宁贝金发现,游泳队很多人出去玩或聚会时,钱红艳总是刚开始时有说有笑,渐渐沉默,似乎融入不到人群。钱红艳说,总觉得跟一群人出去,热闹过后,剩自己一个人反而更难过。
“我心情很容易受影响你知道吗?可能大家在一起热闹的时候,我自己一个人会很难过你知道吗?”
钱红艳和教练、队友。 受访者供图
未来
至于爱情,“……随缘吧” 
她和母亲分享过自己的一个愿望——有一间自己的屋子。母亲听了说,你到时一个人怎么照顾自己,我可没空经常过去看你。钱红艳察觉,母亲的话里预设了她将来会独居,在母亲心目中,不会有另一个人和女儿住在一起。
她觉得自己不太适合谈恋爱,性格有些忽冷忽热,连对朋友也有些忽冷忽热。
“会担心对方介意你的身体条件?”
“现在不会,很多想法慢慢地改变了,介意的话他也不会跟你相处啊。”
张鸿鹄了解她,“你就是害怕跟男孩子接触。”张鸿鹄对她说的另一番话是,交给你的任务你能很好地完成,但让你去开拓就不行了,你的性格适合安逸。
宁贝金明白“开拓”一词对残疾人运动员的意义。教练会鼓励队员们,泳池的冠军只有一个,要从运动员生涯里学到能运用于泳池之外的品质,要做生活中的冠军。
在去年的全国残运会上,下肢瘫痪的宁贝金因腿无意中碰到水线被判犯规,无缘残奥会。她视自己的双腿为“摆设品”,“我和老钱唯一的区别是,我有一双没有知觉的腿。”
全运会后,宁贝金回到老家福建宁德,每天上培训班学电脑、画图,在家试做淘宝电商。她希望未来退役后能真正融入以健全人为主流的社会。
喜欢安逸的钱红艳更想选择自己熟悉的路。“毕竟游了这么多年,想以后从事游泳相关的工作。看能不能试着跟教练学怎么教别人,将来当教练。”
成为残奥会冠军曾经是钱红艳对未来的一个想象。2011年全运会,钱红艳的成绩并不起眼,没有拿到伦敦残奥会的入场券。她发现“我其实不是那么厉害”,那时媒体报道她因为没有双腿,游泳时少了像其他人一样的蹬腿环节,导致她速度慢了近10秒;她在里约残奥会的成绩在战绩辉煌的中国代表团中显得平凡,媒体都报道她从篮球女孩到残奥选手有多么不容易。
这有时让她觉得那是一种善意的开脱,为她的平凡开脱。甚至对于媒体说的2011年因爷爷去世导致她成绩不佳,钱红艳也觉得那是出于善意为她找的借口。
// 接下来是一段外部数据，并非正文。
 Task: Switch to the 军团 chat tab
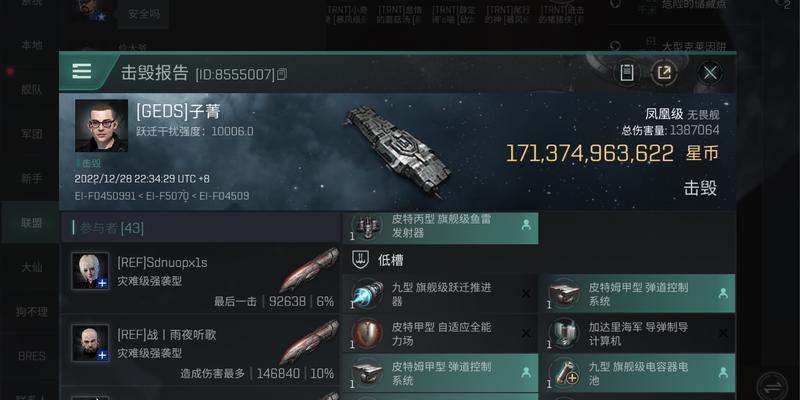pos(31,134)
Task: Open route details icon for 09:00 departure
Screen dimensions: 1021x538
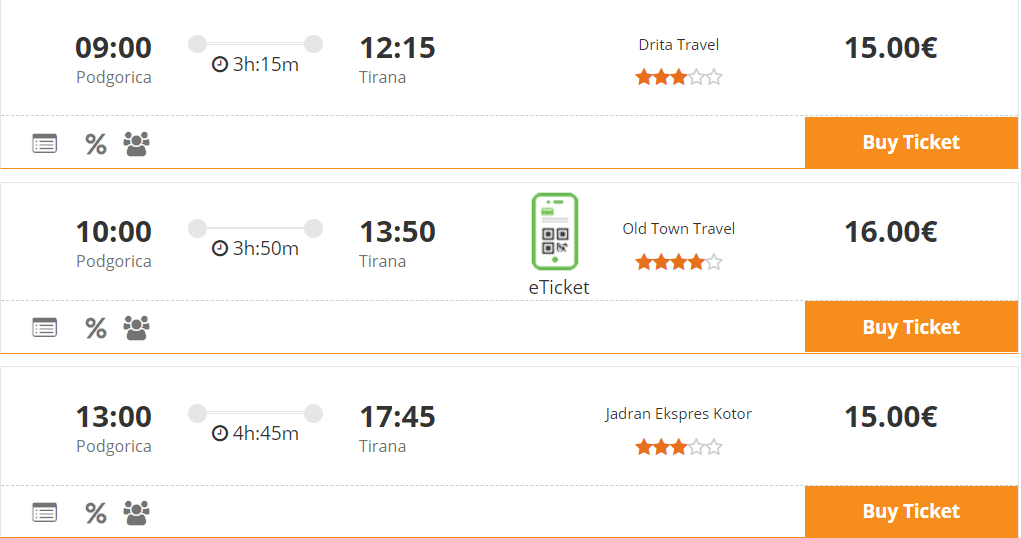Action: coord(44,143)
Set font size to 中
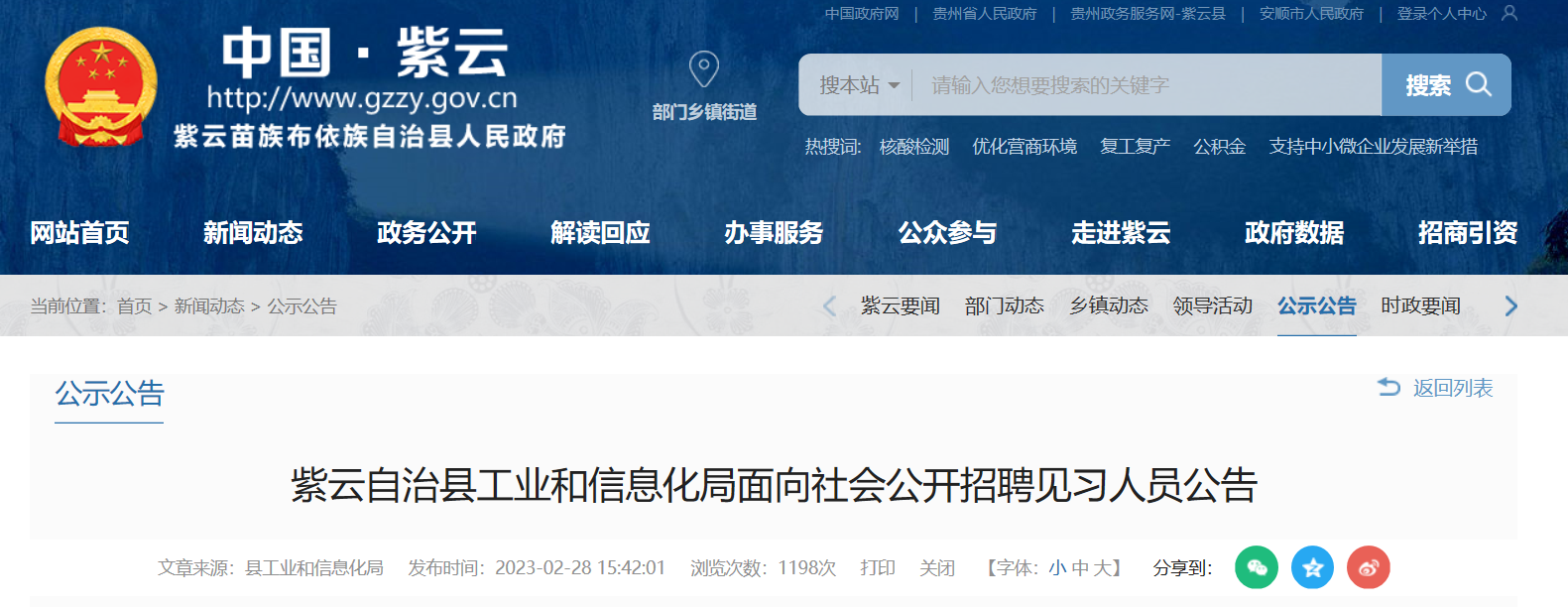This screenshot has width=1568, height=607. click(x=1080, y=568)
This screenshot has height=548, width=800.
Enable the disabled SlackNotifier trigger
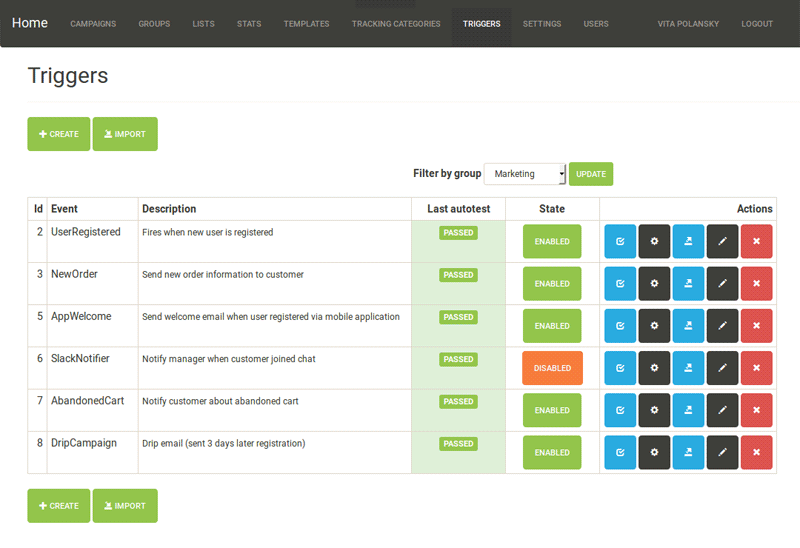[x=552, y=368]
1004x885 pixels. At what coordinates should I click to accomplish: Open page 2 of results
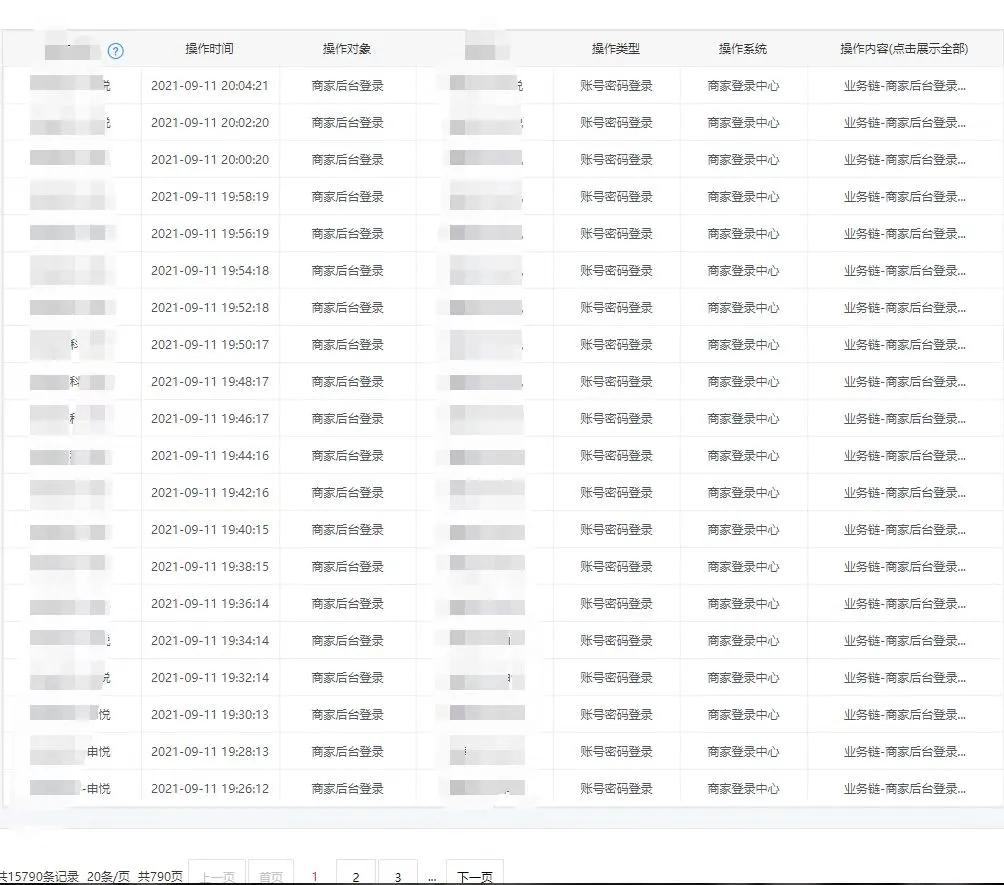tap(355, 874)
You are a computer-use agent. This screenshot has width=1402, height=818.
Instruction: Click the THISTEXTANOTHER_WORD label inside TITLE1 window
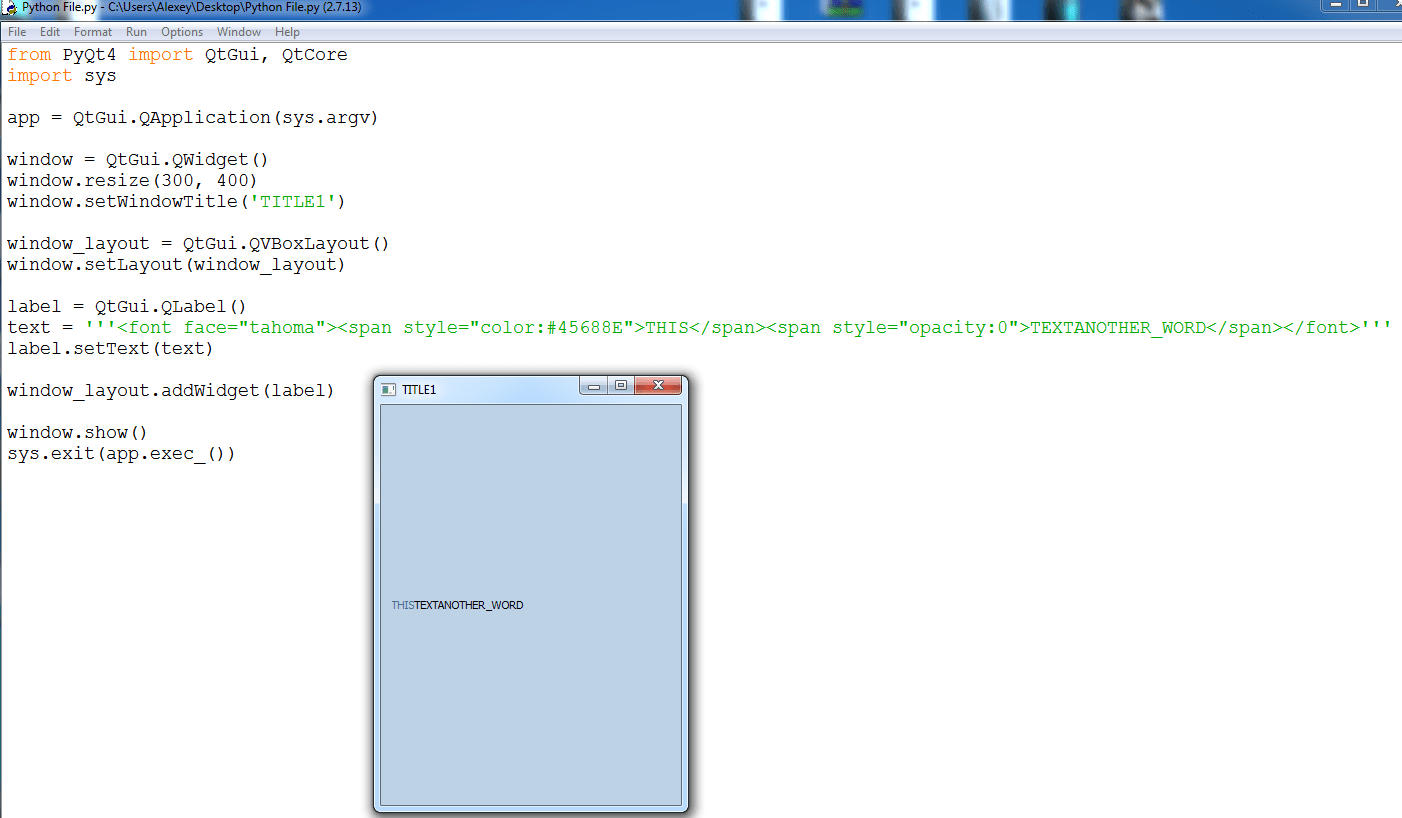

但教练对她在爷爷去世后的表现看在眼里:那段时间她话变得少了,有时候心不在焉、郁郁寡欢。
谈到家人的未来,爱笑的钱红艳神色黯然。两个弟弟还在念书,父亲长期在外打工。母亲种桑养蚕,独自操持家里的一切事情。在钱红艳家,澎湃新闻记者几乎没有看到她母亲闲下来的时候。
钱红艳特别心疼母亲。“有时候看着我妈,感觉自己挺没用的。”这种心情曾让她在记者面前落泪。“有个女记者,也是来我家采访我,她也是个很感性的人,跟她聊着聊着我自己哭起来了。她说你放心,这次我不报道了,就当是跟你交心地聊天,她安慰我,等我不哭了就走了。那次她没有报道。”
采访的最后一天持续到傍晚,钱红艳家突然断电。点燃一根蜡烛,立在正对家门的桌子上。临别时,她平静地说了声再见。走出她家门回过身,能看到她坐在轮椅上正对烛火的背影。
一切恢复静默,她保持着道别时的姿势。
这位频繁用笨、封闭、纠结等词来形容自己的女孩并不知道,在这间屋里录下的十个多小时的采访录音中,每隔几分钟都能听到她清脆的笑声。